Procter and Gamble's annual report for the year ended 30 June 2025 states it directly. Advertising costs, charged to expense as incurred, include television, print, radio, digital and in-store advertising expenses, and were $9.2 billion in 2025, $9.6 billion in 2024 and $8.0 billion in 2023.

Against roughly $84.3 billion in revenue, that is 10.9%. The filing is explicit that consumer promotions, product sampling and aids sit outside that figure, on top of it.

For comparison, the most recent CMO Survey puts marketing budgets at 9.0% of revenues, and that number covers the entire marketing budget rather than advertising alone.

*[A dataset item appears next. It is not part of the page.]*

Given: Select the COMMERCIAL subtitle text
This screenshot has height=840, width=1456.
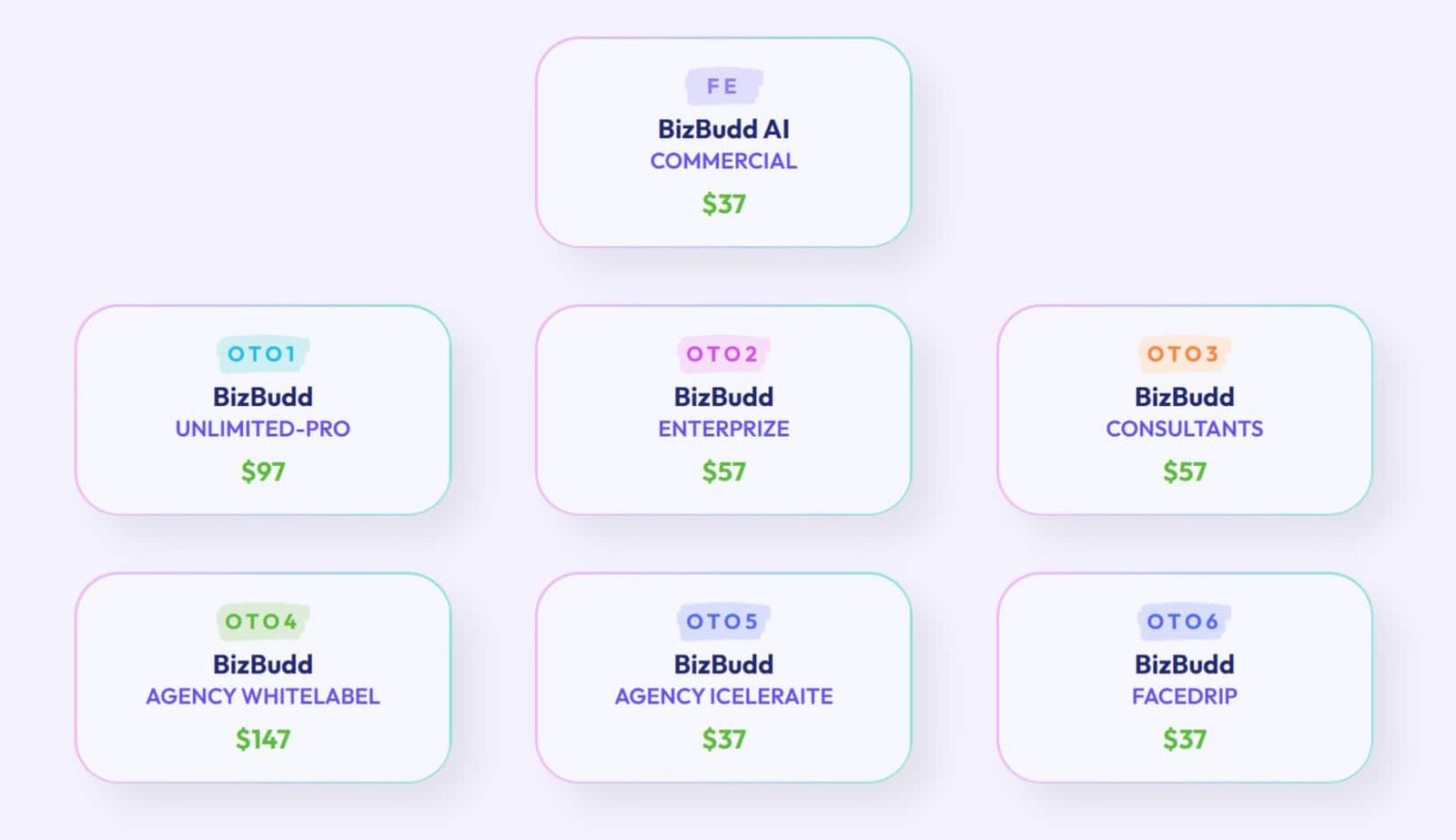Looking at the screenshot, I should [723, 161].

So the large brand is not quietly spending less. On the single line that buys share of consideration, it spends more than the average company spends on everything. Anybody planning to argue that the giants win through restraint should stop here.

What they do differently is not the amount. It is the timing, and the target.

The $200 million that went missing, and the 10% that appeared.

In 2017, Procter and Gamble removed roughly $200 million from its digital advertising, about $100 million in the quarter to June and another $100 million through December. The first tranche, by the company's own account, had little appreciable impact on the business. The reduction was reported to have increased the company's reach by 10%.

They spent less and were seen by more people.

One measurement from that review explains it. The average dwell time on an advertisement in a mobile newsfeed was 1.7 seconds.

The money had been going into precision. Narrower targeting, more intermediaries, more measurement of an event lasting under two seconds. Removing the precision did not remove the presence. It removed the tax on the presence.

This is the single most useful thing in this piece for anybody without a budget, because it is an experiment run at nine-figure scale on the question you cannot afford to test yourself: which half of the spending was carrying the value? The answer was the cheap half. Broad, unglamorous presence carried it. The expensive apparatus in front of it came out without loss.

Reach, retrieval and fit.

Share of consideration is not one thing, and taking it apart is where a small supplier finds a lever. It separates into three factors that multiply together.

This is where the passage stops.